The Aspects Analytics system (Aspects) will use Ralph as its LRS. This decision was made for several reasons:

  • It is a toolkit already rooted in the Open edX ecosystem, and developed by a long-term Open edX partner (OpenFUN)

  • It allows us to use ClickHouse as a database backend as decided in 4. ClickHouse as Analytic Database

  • It uses technologies that are familiar in the community, increasing the likelihood of adoption and contribution

  • It is open source (MIT License)

  • It is deployable on commodity hardware with minimal configuration, using Tutor plugins

Consequences#

Ralph will be integrated into Aspects via the Aspects Tutor plugin. It will be configured to write xAPI statements to a single table, and other Aspects components will manage the downstream reporting schema separately.

A single Ralph instance should support a medium sized Open edX instance on commodity hardware, including writing to ClickHouse while it is under normal reporting load for a small to medium Open edX install. Large scale deployments, extremely intensive reports, or novel use cases are outside the scope of Aspects v1.

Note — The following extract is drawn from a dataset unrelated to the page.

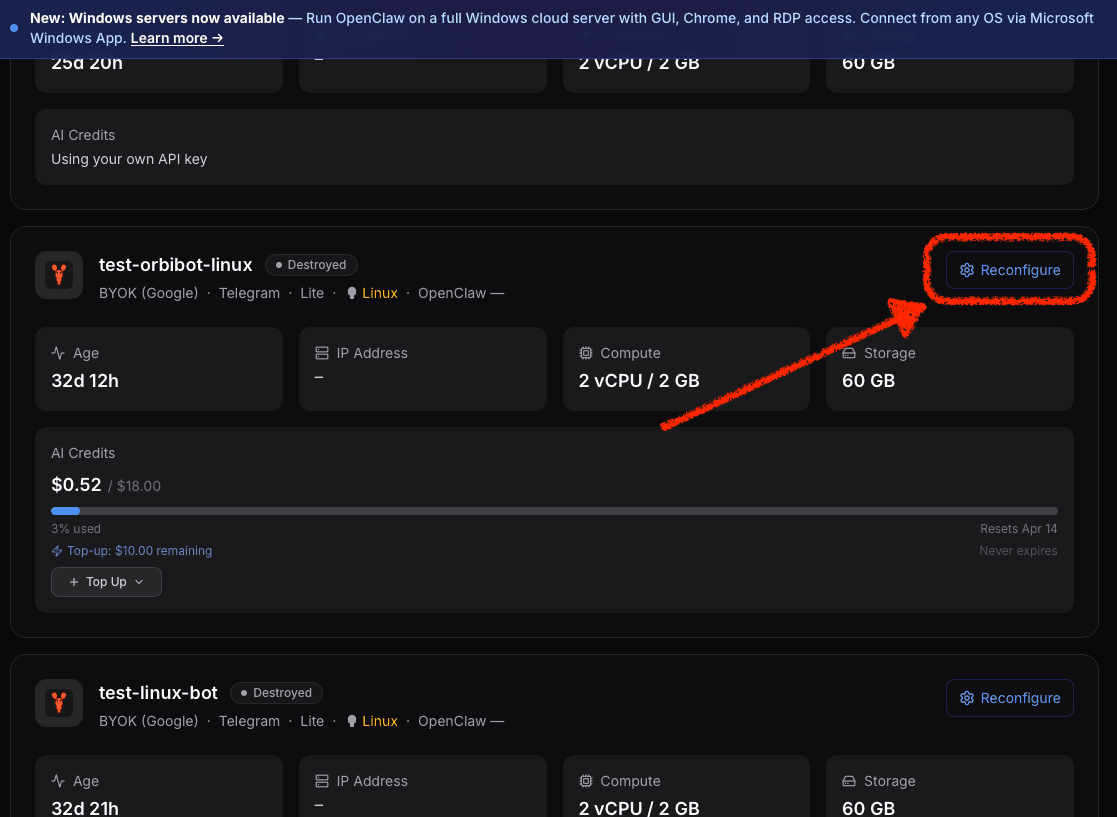Click Reconfigure for test-linux-bot

pos(1010,698)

Ralph does not currently support the entire xAPI LRS specification, only the statements endpoint, which is all that we require for Aspects v1. OpenFUN has been happy to receive pull requests and would welcome new contributions if further endpoints need to be developed.

As Ralph’s statements endpoint is xAPI compliant, other LRSs can be used for xAPI storage, however doing so would likely mean losing the other Aspects functionality (Superset reporting) if it does not support ClickHouse for storage.

Rejected Alternatives#

Off the shelf LRSs#

No other xAPI LRS had the technology choices we were looking for, or had performance or licensing restrictions that did not meet our desired levels for Aspects. For instance, Learning Locker has an open source version of their LRS, however it does not seem to be supported in any way. The xAPI reference implementation is in Django, which is a familiar technology but is written as a transactional system against MySQL and would not scale in the ways that we want. Other systems were cloud offerings or otherwise licensed in ways that might restrict community adoption.

Writing our own#

While the parts of the xAPI specification that we wish to use for Aspects v1 are relatively simple, writing and maintaining our own project was additional work that seemed to have little benefit over working with an existing partner’s existing project to mutual benefit.